The generation skipping trust tax (GSTT) trips up the plans of clients who wish to leave assets to their grandchildren. The GSTT is the IRS’s way of ensuring such gifts—as well as the grandparent’s estate—do not escape taxation.
There is a way for you to make such gifts without incurring the GSTT, and that’s through creation of a Health and Education Exclusion Trust (HEET). As the name implies, funds in these trusts can pay only for the medical or educational needs of your grandchildren and their descendants.
Why HEETS are Hot
While grandchildren or their descendants can benefit from a HEET, there’s a catch–at least one beneficiary must be a charitable organization. Having a charity involved prevents a HEET from acting as a garden variety generation skipping trust. Such charities are generally schools, from kindergarten through university level. For medical expenses, name a suitable hospital or other care facility as the beneficiary. Charitable beneficiaries receive funds as “qualified transfers” as per IRS rules. The amount of income received by the charity annually depends on the individual HEET. It’s wise to consider an amount between 6 and 10 percent to pass IRS scrutiny.

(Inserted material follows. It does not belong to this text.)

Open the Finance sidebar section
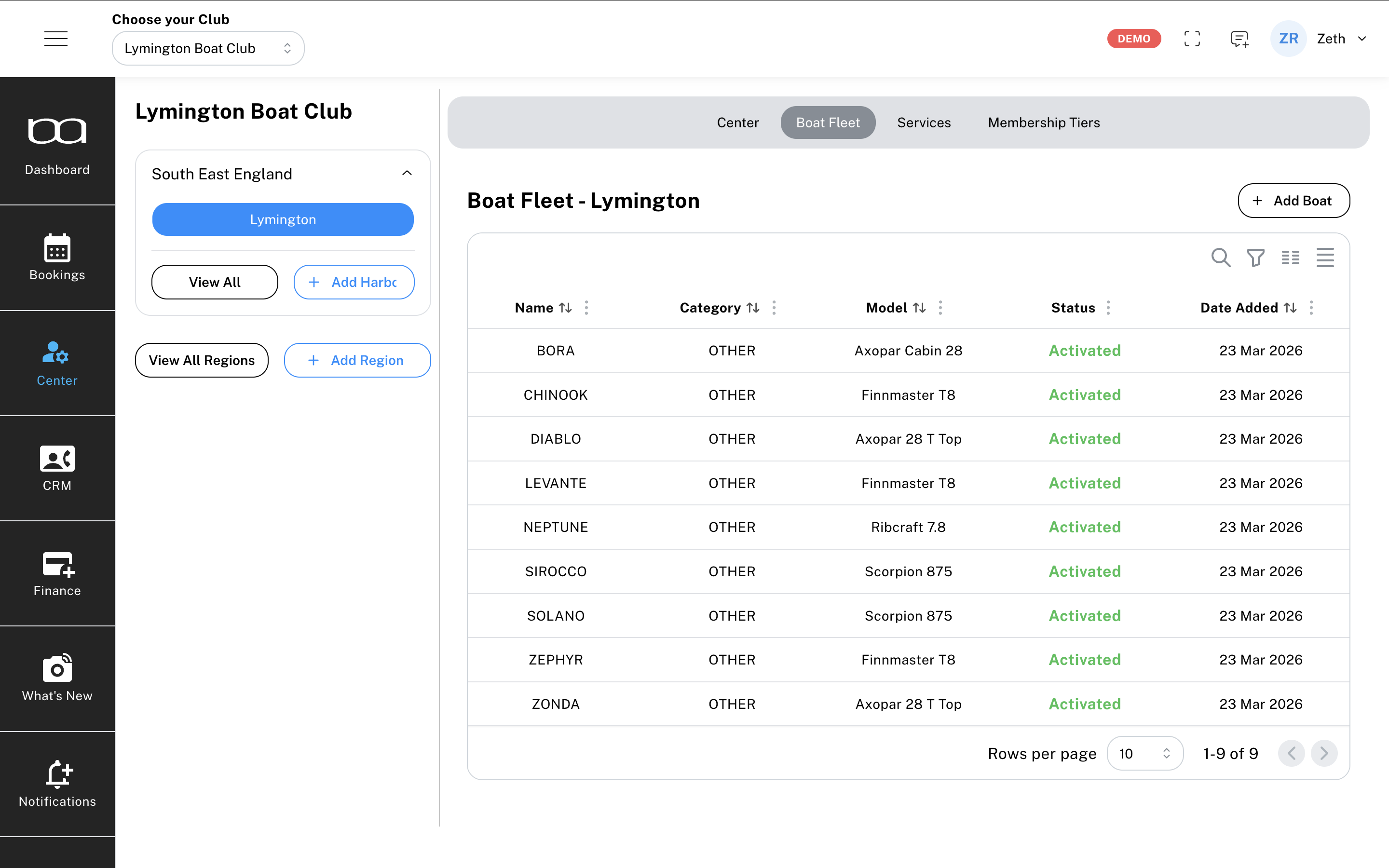tap(57, 573)
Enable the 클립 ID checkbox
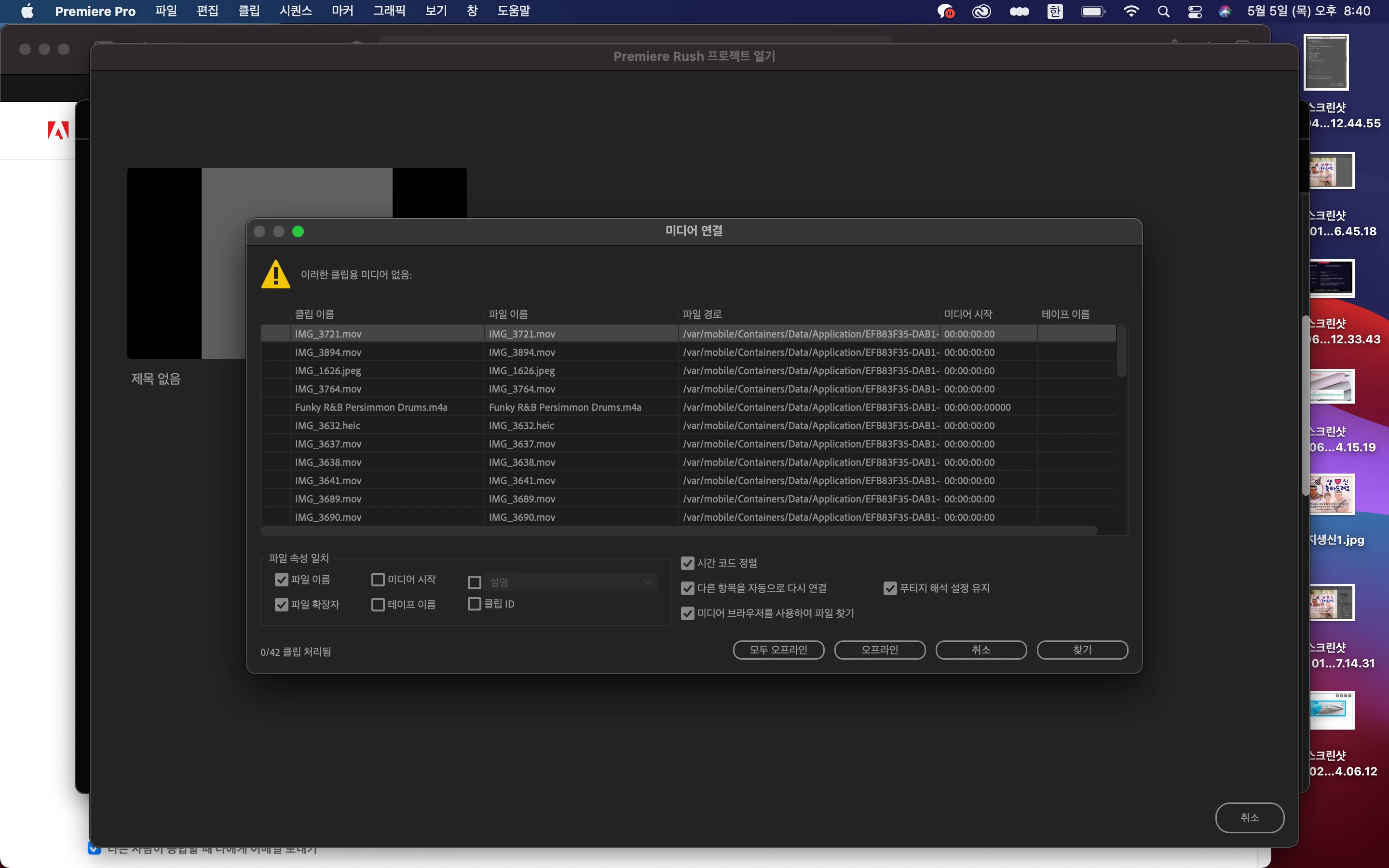This screenshot has height=868, width=1389. (474, 604)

With sufficient funding, a HEET can pay the educational expenses of all grandchildren from K to JD, MD or Ph.D… all while promoting philanthropy. While HEET trusts can’t benefit a client’s children directly, they do so indirectly by allowing parents to no longer worry about college expenses. Medical insurance premium payments for descendants also qualify under HEET.
If the HEET is created during your lifetime, it is an irrevocable trust and not part of the estate. Since you permanently lose access to HEET funds in an irrevocable trust, you may decide to fund a HEET via a will or revocable trust, and the HEET goes into effect posthumously. HEETS created in this manner are subject to applicable estate taxes, but not gift taxes.